One of my concerns is that too many psychiatrists are using all their energy to try and re-legislate Bill C-7, rather than contribute to the development of guidance, protocols and safeguards during the two-year period before individuals who meet the criteria will be legally empowered to request MAiD solely on the basis of mental illness. That is one reason that I agreed to contribute to the 12-person Canadian Independent Expert Committee on MAiD and Mental Illness to develop safeguards, and to the Canadian Psychiatric Association Working Group on MAiD and Mental Illness to develop a Discussion Paper.
Canadians are fortunate to live in a country where a compassionate assisted death is available to requesting individuals who are suffering from a serious incurable condition, provided they meet strict eligibility criteria outlined in the law, professional guidance, and careful assessments.

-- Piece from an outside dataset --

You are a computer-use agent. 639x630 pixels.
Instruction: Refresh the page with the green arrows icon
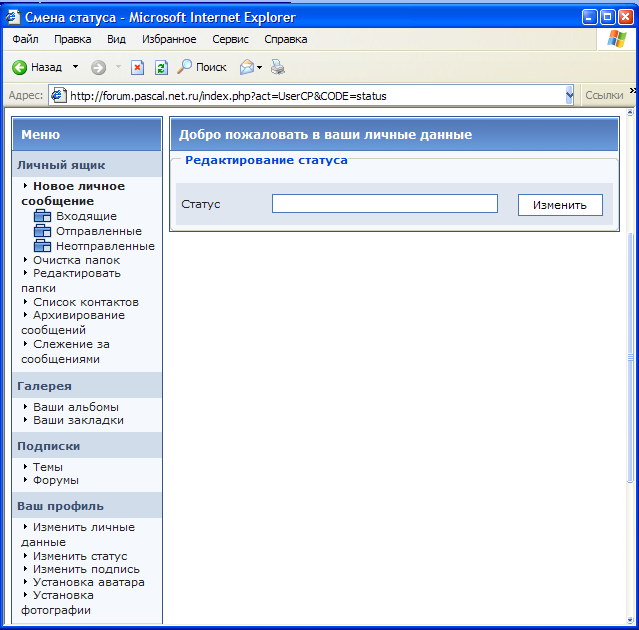160,67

Universities have a long and proud history of participating in public discourse on controversial social topics, which has contributed to scholarship and sometimes to public policy. The Department of Psychiatry faculty and leadership should approach the sensitive controversial topic of MAiD and mental illness with respect, civility, accuracy of information and humility, recognizing that there are many differing opinions along a spectrum from opposition to support.
Read Dr. Donna Stewart’s Senate of Canada Brief and Testimony in regard to Bill C-7.
Conclusion
Whether MAiD should be provided when mental illness is the sole underlying condition is a complex issue. By presenting and defending different perspectives, our faculty members help all Canadians to gain a better understanding of the clinical and moral factors involved in this issue. Also, these faculty members should influence legislators who have the ultimate responsibility to make Canadian law, which all psychiatrists and other health professionals will have to follow.
“While we should agree on objective scientific evidence, we may still come to different interpretation of the evidence based on our different values,” says Dr. Benoit Mulsant, Labatt Family Chair of the Department of Psychiatry. “The Department of Psychiatry is an academic place where we can discuss complex issues in a civil and productive manner despite our honest disagreements.”
Regardless of individual opinions, participation in these discussions is an essential contribution our faculty members make to Canadian society. Only through open dialogue, can we make the best possible decisions when faced with difficult decisions.